Exercise goal: The listing below is to be given again in full and word for word, without its images.

=== Data extract ===

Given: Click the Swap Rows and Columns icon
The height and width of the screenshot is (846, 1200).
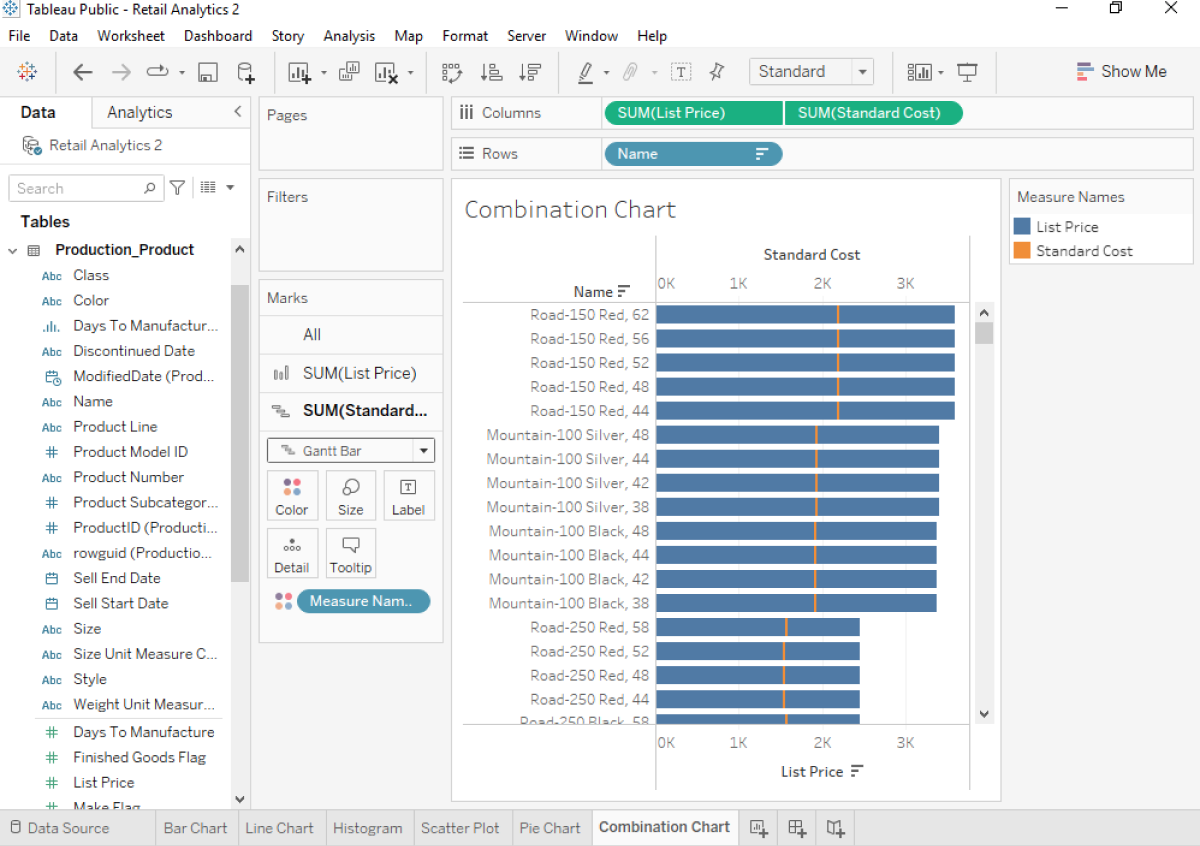Looking at the screenshot, I should pyautogui.click(x=452, y=72).
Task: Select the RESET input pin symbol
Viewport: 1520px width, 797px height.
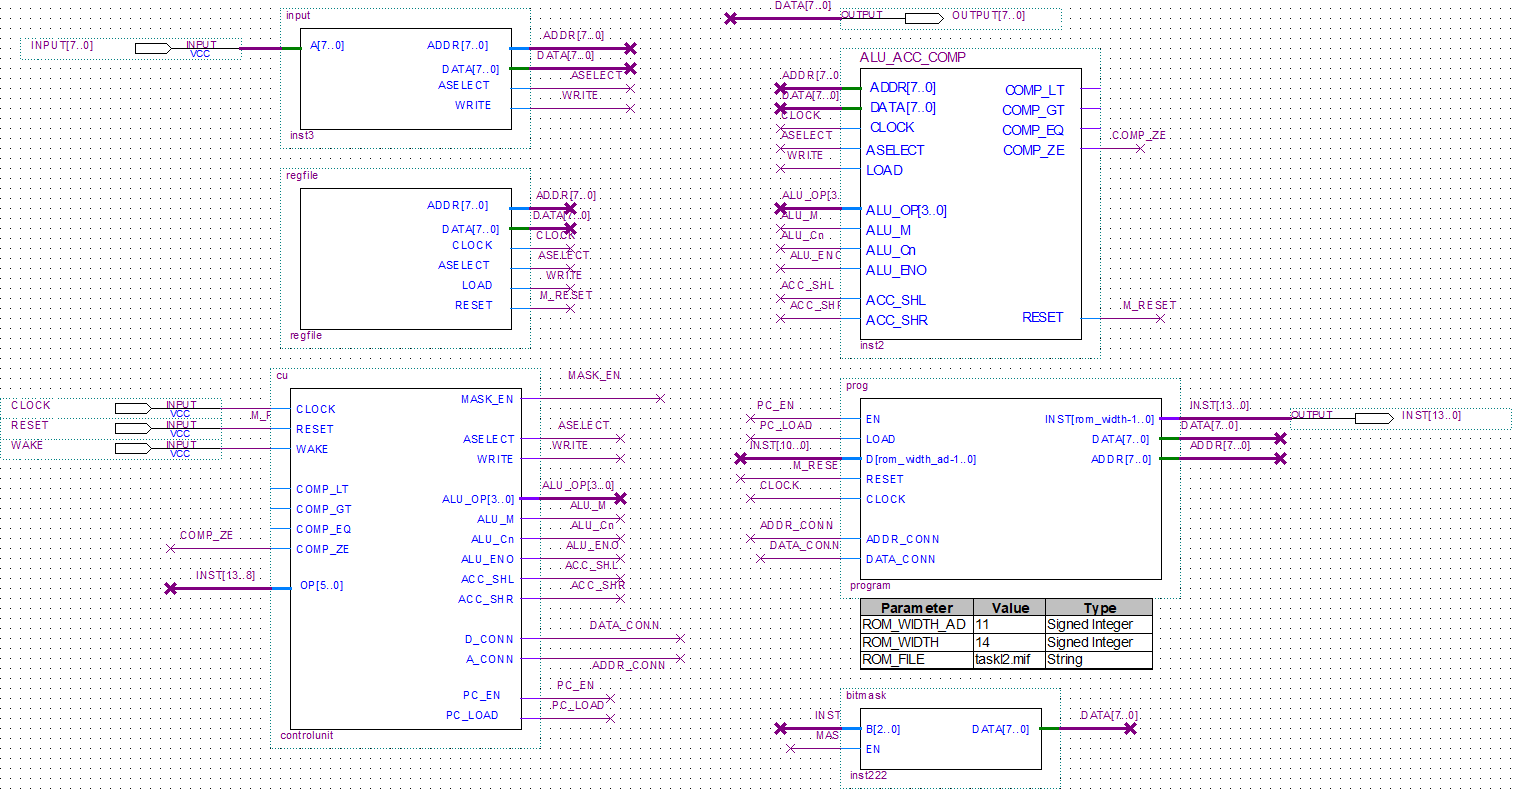Action: pyautogui.click(x=133, y=428)
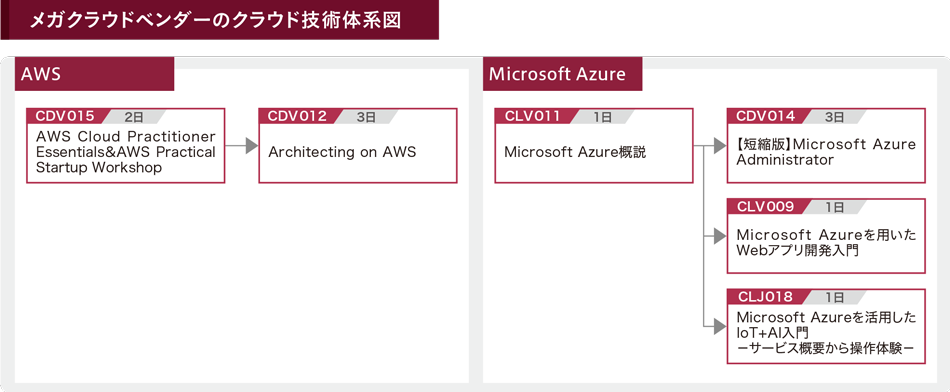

===

Exercise answer:
Given: Click the Swap Rows and Columns icon
The height and width of the screenshot is (846, 1200).
Looking at the screenshot, I should pyautogui.click(x=452, y=72).
Task: Select the RESET input pin symbol
Viewport: 1520px width, 797px height.
Action: pyautogui.click(x=133, y=428)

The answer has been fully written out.